Ten years ago, on September 22, 2007, Trailkeepers of Oregon (TKO) was borne out of an ad-hoc effort by a group of volunteers to save what is now known as the Old Vista Ridge Trail. On September 10 of this year, TKO will be celebrating our anniversary with (naturally!) a day of trailkeeping on the Old Vista Ridge Trail.
But this day will be a first for TKO, as we will have U.S. Forest Service officials on hand to formally re-dedicate the trail, bringing it out of the shadows and officially recognized are more than half a century. Of course, there will be some celebrating at Owl Point to wrap up the festivities, too!
(Click here for a larger map)
The Old Vista Ridge Trail is a true gem. It winds through subalpine forests past a string of dramatic views, sprawling talus slopes and tiny meadows before arriving at Owl Point, the star attraction along the old route. Owl Point offers an exquisite view of our favorite mountain, and from a unique perspective that is surprisingly uncommon, even to longtime Mount Hood lovers.
Under a new agreement with the Forest Service, TKO will maintain the Old Vista Ridge Trail in perpetuity as part of bringing it back into the official USFS trail system. The first phase of this adoption agreement extends to Alki Point, one stop beyond Owl Point, where the big Washington volcanoes spread out on the northern horizon. In the future, TKO has plans to adopt the rest of the old trail to tiny Perry Lake, and also to build a new connector trail that will eventually make Owl Point a destination that can be reached from Laurance Lake, just a few miles from Parkdale.
Here’s a look back to how the Old Vista Ridge Trail came on to TKO’s radar, or more accurately, how this old trail inspired the volunteers who would come to form TKO.
Following a Faint Path in 2006
The Old Vista Ridge story starts with epic field guide authors Don and Roberta Lowe. I can’t begin to describe the impact their classic books had on my life growing up in Oregon, and I was stunned when they answered a letter I wrote to them as a student way back in the 1980s, ans was working on a field guide project of my own.

Task to complete:
Retype the Old Vista Ridge Trail passage word for word, starting with "Ten years ago, on" and going on through "a larger map)". The records have no connection to the Old Vista Ridge Trail passage.

Data excerpts:
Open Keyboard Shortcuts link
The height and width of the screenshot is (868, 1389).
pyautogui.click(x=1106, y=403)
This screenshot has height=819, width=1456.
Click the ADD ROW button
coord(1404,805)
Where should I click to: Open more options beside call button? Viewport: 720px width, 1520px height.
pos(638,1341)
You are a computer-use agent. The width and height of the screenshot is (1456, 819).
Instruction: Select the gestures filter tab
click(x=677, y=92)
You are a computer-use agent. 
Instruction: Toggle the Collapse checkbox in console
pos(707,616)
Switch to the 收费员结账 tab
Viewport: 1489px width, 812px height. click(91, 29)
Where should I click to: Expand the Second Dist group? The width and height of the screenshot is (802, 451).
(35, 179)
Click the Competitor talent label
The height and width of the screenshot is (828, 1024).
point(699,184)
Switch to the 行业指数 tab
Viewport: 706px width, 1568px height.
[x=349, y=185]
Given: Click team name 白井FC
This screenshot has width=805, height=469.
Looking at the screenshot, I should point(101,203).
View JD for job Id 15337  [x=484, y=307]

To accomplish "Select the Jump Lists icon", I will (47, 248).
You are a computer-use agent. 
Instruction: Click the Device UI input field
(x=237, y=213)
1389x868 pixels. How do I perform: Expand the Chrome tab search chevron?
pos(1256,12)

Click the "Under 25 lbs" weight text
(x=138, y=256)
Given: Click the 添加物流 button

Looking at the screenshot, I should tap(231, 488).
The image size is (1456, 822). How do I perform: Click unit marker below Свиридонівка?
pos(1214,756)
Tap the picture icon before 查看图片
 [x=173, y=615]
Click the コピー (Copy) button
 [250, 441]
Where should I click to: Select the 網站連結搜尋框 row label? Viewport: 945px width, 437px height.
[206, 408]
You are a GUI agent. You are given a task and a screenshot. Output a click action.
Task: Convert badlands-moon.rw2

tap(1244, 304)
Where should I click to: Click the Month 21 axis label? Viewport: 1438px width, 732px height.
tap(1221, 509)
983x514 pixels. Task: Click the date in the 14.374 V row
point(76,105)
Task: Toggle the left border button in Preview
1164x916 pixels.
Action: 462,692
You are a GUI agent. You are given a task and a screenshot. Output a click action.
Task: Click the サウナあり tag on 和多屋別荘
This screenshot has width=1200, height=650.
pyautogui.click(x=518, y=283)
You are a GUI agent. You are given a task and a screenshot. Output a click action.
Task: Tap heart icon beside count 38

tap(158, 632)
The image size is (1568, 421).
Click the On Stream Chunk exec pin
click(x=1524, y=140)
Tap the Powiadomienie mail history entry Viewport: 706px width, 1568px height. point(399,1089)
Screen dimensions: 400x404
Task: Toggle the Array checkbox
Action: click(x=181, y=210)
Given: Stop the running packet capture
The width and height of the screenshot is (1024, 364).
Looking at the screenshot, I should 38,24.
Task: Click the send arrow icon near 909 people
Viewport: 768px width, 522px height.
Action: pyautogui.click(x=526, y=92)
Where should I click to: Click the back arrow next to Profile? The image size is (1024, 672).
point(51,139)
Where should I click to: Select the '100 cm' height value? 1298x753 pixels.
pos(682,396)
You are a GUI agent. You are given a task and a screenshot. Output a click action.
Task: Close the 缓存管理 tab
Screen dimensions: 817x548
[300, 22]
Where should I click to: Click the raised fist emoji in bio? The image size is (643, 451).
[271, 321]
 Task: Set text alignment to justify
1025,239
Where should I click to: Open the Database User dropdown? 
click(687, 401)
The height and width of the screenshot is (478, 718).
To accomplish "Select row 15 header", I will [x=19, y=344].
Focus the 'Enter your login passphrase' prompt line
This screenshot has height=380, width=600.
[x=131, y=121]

Expected answer:
Ten years ago, on September 22, 2007, Trailkeepers of Oregon (TKO) was borne out of an ad-hoc effort by a group of volunteers to save what is now known as the Old Vista Ridge Trail. On September 10 of this year, TKO will be celebrating our anniversary with (naturally!) a day of trailkeeping on the Old Vista Ridge Trail.
But this day will be a first for TKO, as we will have U.S. Forest Service officials on hand to formally re-dedicate the trail, bringing it out of the shadows and officially recognized are more than half a century. Of course, there will be some celebrating at Owl Point to wrap up the festivities, too!
(Click here for a larger map)